Week 7 Reflection: Company Building
Although I typically finish a read and can bask in a sense of accomplishment, I completed Stephen Blank’s book, The Four Steps to the Epiphany: Successful Strategies for Products that Win and was absolutely relieved to have simply finished such a tedious read. I’ve said from the start that Blank’s book reads more like an instructional manual, although detailed and thorough, it is rather monotonous providing precise details to implement for every…. single…. stage…. of the startup! Despite the fact that I was a little annoyed by his approach, I choose to see the best in the book; the point that Blank provides a wealth of knowledge for those looking to put their best foot forward into those business “doors” of opportunity.
I am a sucker for quotes, and I must admit that Blank does a remarkable job intertwining some memorable excerpts into his narrative. For example, he starts off this last chapter with,
“The essential thing is action. Action has three stages: the decision born of thought, the order or preparation for execution, and the execution itself. All three stages are governed by the will. The will is rooted in character, and for the man of action character is of more critical importance than intellect. Intellect without will is worthless, will without intellect is dangerous.” Sun Tzu
a critical piece of the Marine Corps War Doctrine, to inform future entrepreneurs that now is the time to implement everything they have learned to build their company (and, that this journey is certainly akin to war!). See, up until now, Blank ascertains that there was no real reason to have a standardized company complete with departments specializing in an array of functions. Although you may have had a few sales or even a few thousand sales, everything you’ve learned now culminates into whether this is a scalable project or whether you should iterate or exit. Up until now, Blank has been persistent that readers have to understand that the product development model that has typically been used for startups should be converted to a customer development model which will better prepare the enterprise to enter their selected market, use the sales of earlyvangelists (those who like to use products early on and will sing it’s praises to the high heavens) and profitably build a mainstream customer base for future success.
Blank maintains that in order to successfully scale the company for the mainstream market, entrepreneurs will not only have to build their customer base, but also, “build the company’s organization, management, and culture to support greater scale.” As leaders, business owners must be adept at not micromanaging their employees; but continue to provide support which places value on the individual and on the company’s vision. Furthermore, managers must continually encourage innovation and creativity so as not to stifle ideas and be able to implement change, when necessary, that satisfies both customers and the market (competition).
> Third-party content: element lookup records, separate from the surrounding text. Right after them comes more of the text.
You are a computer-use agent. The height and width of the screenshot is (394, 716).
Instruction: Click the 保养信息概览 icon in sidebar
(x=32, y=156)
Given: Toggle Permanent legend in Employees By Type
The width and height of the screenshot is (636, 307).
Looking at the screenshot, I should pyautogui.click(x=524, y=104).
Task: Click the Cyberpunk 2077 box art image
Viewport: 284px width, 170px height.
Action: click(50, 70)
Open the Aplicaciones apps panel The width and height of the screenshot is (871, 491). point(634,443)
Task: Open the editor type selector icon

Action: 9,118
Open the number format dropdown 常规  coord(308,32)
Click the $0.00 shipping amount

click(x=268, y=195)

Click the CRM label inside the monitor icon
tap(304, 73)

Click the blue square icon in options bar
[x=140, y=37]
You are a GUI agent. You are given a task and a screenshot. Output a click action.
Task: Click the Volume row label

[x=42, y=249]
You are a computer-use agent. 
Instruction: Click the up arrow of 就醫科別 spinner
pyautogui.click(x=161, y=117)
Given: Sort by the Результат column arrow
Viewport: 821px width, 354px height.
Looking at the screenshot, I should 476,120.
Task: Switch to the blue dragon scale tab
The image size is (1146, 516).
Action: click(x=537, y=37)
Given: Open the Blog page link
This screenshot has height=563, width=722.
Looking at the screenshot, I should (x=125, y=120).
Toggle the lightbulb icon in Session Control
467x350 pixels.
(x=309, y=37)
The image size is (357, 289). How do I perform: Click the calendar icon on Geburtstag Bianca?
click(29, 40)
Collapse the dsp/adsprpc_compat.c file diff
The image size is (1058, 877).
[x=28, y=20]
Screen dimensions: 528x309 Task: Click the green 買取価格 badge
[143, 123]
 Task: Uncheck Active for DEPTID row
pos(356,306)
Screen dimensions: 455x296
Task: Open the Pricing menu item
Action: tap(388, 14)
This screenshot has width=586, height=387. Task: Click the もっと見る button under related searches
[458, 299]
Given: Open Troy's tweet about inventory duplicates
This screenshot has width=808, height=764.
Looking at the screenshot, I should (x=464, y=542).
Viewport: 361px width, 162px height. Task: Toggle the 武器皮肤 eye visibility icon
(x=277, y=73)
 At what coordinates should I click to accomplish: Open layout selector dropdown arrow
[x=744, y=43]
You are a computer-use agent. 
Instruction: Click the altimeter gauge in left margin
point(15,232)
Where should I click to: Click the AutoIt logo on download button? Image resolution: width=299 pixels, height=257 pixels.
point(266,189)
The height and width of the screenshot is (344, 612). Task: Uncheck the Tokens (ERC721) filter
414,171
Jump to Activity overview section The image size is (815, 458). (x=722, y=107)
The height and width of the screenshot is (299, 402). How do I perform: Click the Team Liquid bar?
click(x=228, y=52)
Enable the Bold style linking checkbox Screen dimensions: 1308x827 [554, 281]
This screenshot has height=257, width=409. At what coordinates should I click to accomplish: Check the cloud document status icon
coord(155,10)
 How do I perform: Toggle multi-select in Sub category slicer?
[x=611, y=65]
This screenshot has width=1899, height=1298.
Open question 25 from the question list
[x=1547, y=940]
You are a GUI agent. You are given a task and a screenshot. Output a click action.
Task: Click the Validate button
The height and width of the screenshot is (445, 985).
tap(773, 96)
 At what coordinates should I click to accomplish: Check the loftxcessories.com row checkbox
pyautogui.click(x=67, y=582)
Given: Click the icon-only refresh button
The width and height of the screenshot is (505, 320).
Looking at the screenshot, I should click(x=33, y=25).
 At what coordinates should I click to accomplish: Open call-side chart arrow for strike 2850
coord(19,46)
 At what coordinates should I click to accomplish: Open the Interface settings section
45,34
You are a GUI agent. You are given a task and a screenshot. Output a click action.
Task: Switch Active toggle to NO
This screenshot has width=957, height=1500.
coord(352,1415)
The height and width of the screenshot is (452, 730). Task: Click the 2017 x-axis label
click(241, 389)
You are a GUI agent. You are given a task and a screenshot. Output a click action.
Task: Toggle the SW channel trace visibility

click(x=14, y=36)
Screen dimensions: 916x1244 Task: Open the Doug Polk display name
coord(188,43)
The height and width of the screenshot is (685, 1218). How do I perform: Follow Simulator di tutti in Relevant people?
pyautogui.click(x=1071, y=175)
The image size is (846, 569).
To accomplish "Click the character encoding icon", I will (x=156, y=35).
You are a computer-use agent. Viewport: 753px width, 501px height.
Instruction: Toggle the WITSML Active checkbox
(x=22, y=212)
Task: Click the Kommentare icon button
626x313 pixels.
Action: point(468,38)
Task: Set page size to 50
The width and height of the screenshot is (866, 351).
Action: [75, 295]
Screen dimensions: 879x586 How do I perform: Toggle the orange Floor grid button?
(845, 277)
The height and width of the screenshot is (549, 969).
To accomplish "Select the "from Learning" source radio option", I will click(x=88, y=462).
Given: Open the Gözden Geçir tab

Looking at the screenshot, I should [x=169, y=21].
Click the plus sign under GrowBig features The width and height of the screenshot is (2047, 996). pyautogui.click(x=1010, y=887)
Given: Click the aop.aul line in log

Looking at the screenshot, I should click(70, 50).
In addition, business owners must create fast-response departments to support the climate of learning that will be necessary for the venture to progress into the next phase of building the company. This “positioning” prepares the entity to be ready for the next opportunity since, “success in a startup is all about searching, finding, and exploiting ephemeral opportunities.” As he has preached throughout the book, Blank further maintains that it is fundamental to know what market the company is planning to enter because as he has stated previously, it will determine how entrepreneurs will need to proceed on the playing field. Just like each venture is unique, each market has its own set of guidelines that will need to be adhered to, to mitigate the entrepreneurial risks that ensue. Blank affirms that too many new enterprises construe growth as a call to construct, staff, and scale traditional departments corresponding to a cookie-cutter model (thinking all companies must have certain branches) rather than assembling structure from a clear strategic standpoint.
Blank, S. G. (2006). Four Steps to the Epiphany: Successful Strategies for Products that Win (3rd ed.). Cafepress.com.